Fig. 2. MUXF7 and MUXF8 in Xilinx CLBs when used as a 7 and 8 bit multiplexer.

## 2 High-Level-Synthesis (HLS) Tools Background

For this project, rather than writing VHSIC Hardware Description Language (VHDL, where VHSIC is Very High-Speed Integrated Circuit), we used the MaxCompiler Data-Flow Engine (DFE) framework to provide a high-level Java description describing the calculations in a high-level extended variant of the Java programming language.

MaxCompiler uses a kernel design methodology, where each kernel is buffered by pulling input from a data stream and pushing output onto a data stream. It provides IP to integrate the PCIExpress subsystem for input and output seamlessly as data streams which can feed into the various kernels. MaxCompiler ultimately invokes Vivado to synthesize and implement the design. MaxCompiler has been used for large-scale research involving trigger algorithms [11], Complex FIR Filters [14] and even stencil computing [5] and most recently for quantum computer simulation [9]. But the idea of creating state-of-the-art circuits at a small scale has not been investigated. Although MaxCompiler supports at a kernel-level IP integrated solutions, it does not offer such functionality at a circuit level within a kernel.

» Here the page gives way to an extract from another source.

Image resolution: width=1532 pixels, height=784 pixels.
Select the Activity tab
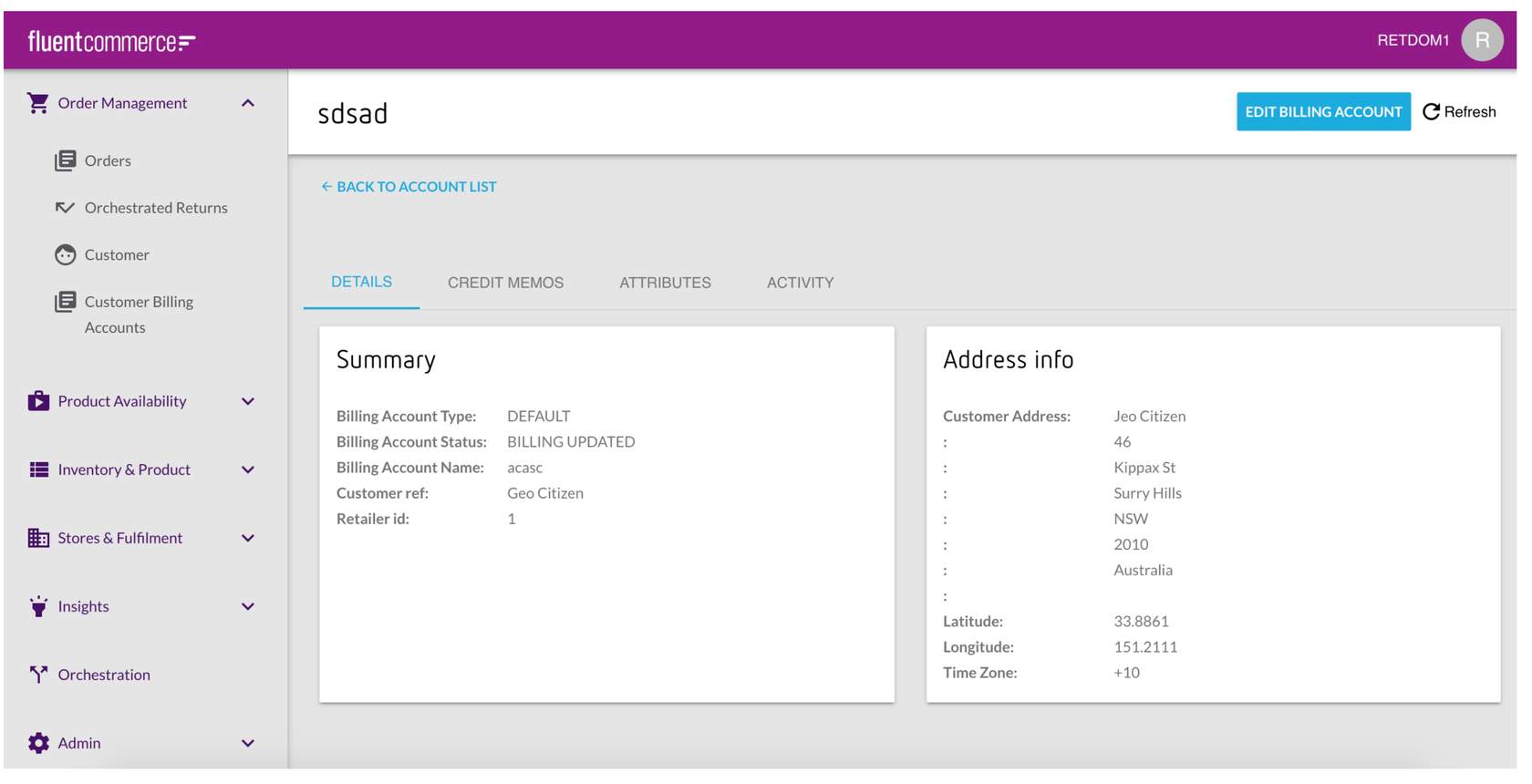(800, 283)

The main feature needed to implementation efficient designs is part of the aptly named optimization library in MaxCompiler. The pipelining register disable and pipelining register enable features which effect a stack of states describing how operations pipeline which are constructed during any Java code in the current scope. Manually pipelining a signal s is easily done via explicit pipelining. By default, high level tools often pipeline every logic at the operator level which is not efficient for constructing efficient LUT-mapped circuitry. For example consider a bitwise AND: A & B will be stored in a register by default. This is equivalent to the behavior in no pipelining mode of pipeine(A & B).

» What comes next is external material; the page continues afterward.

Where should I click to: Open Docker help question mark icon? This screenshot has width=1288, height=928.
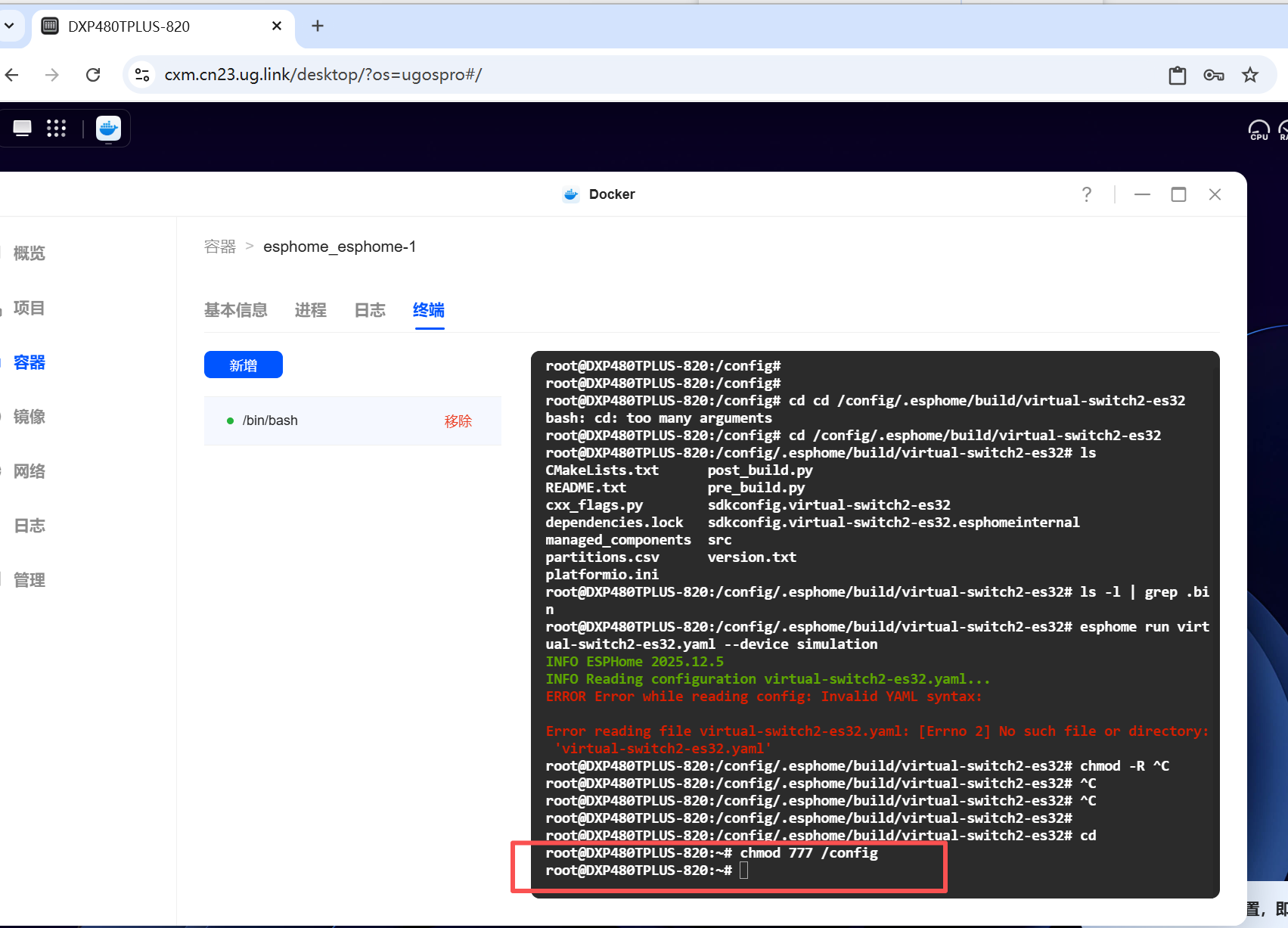(x=1087, y=194)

There is furthermore far less research into state-of-the-art circuits which are constructed via high-level synthesis tools as opposed to those based upon handcrafted VHDL.

### 3 Description of the LZC Design and Implementation

There are two typical design patterns when synthesizing logic circuits, one is the cascade, sequential arrangement, and the other is a tree, or parallel arrangement. The timing properties, and amount of resources are very much dependent upon this choice, and there is usually a point at which performance versus resources becomes a critical deciding factor. The interesting case, is when one aspect can be improved without worsening the other.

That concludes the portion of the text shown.